Prospective determination of maximal insertion independently reached by fellows can provide a good assessment of scope manipulation by the fellows. However, it does not appear possible to rely on ADR to assess fellows’ skills in mucosal inspection and lesion detection, as one might conclude from the studies by Peters et al [15] and Van Doorn et al [16]. An alternative option would be to have the fellow complete an independent examination of the colonic mucosa during withdrawal, followed by a repeat examination by the attending to check for missed lesions. However, this is not practical in most cases, and further, it is subject to the established effect of increased detection with tandem colonoscopies [23].

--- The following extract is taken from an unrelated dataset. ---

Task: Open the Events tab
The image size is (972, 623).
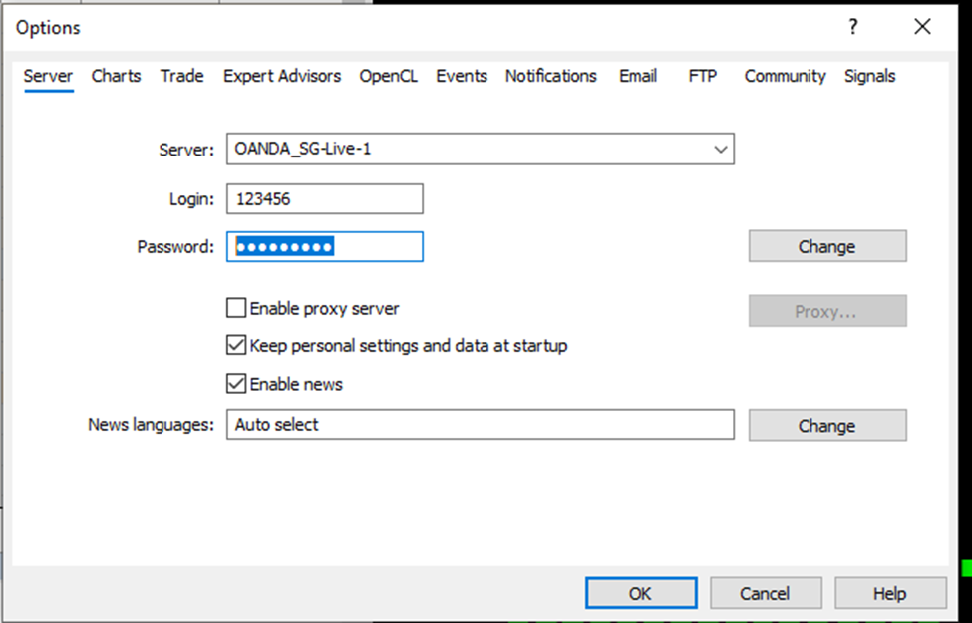Action: [x=462, y=76]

Our study included a fairly large number of fellows, with balanced distribution between years of training, and was conducted over a 9-month period. We also had a fairly balanced number of procedures per fellow within each year of training, with the total number of colonoscopies performed by all the fellows in the same year of training distributed almost equally between them. We had at least four fellows participating per year of training. The limitations of the study are the inclusion of a single training site, as well as the variability in attending involvement during procedures, which makes it difficult to objectively estimate fellows’ ADR. Attending supervision and guidance is definitely a very important factor when studying fellows’ performance as discussed above, but since we were not able to quantify or even assess the attending involvement in these colonoscopies, we had to eliminate this factor from our analysis. The number of colonoscopies performed by each fellow was also relatively small, ranging between 40 and 100 for most participants. Another possible limitation of our study was the inclusion of surveillance colonoscopies to increase the included colonoscopy numbers, since this was a quality improvement project by the fellows designed to be completed over a one academic year span. Inclusion of surveillance colonoscopies might have contributed to elevated ADRs seen across the board, and might have masked potential differences between true ADRs. This increased mean ADR is also reported in other studies on veterans, with an average measured ADR when including screening and surveillance colonoscopies of 68.9% [24], almost identical to our own average measured ADR of 68.8%.


ADR is not useful to assess fellows’ competency in colonoscopy training. Alternative quality metrics that could avoid bias and confounders are not currently available. We continue to rely primarily on evaluations by attending physicians, and efforts should be enhanced to educate them in using available formative and summative colonoscopy assessment tools, and providing adequate feedback to trainees.


The authors have no conflict of interest to declare.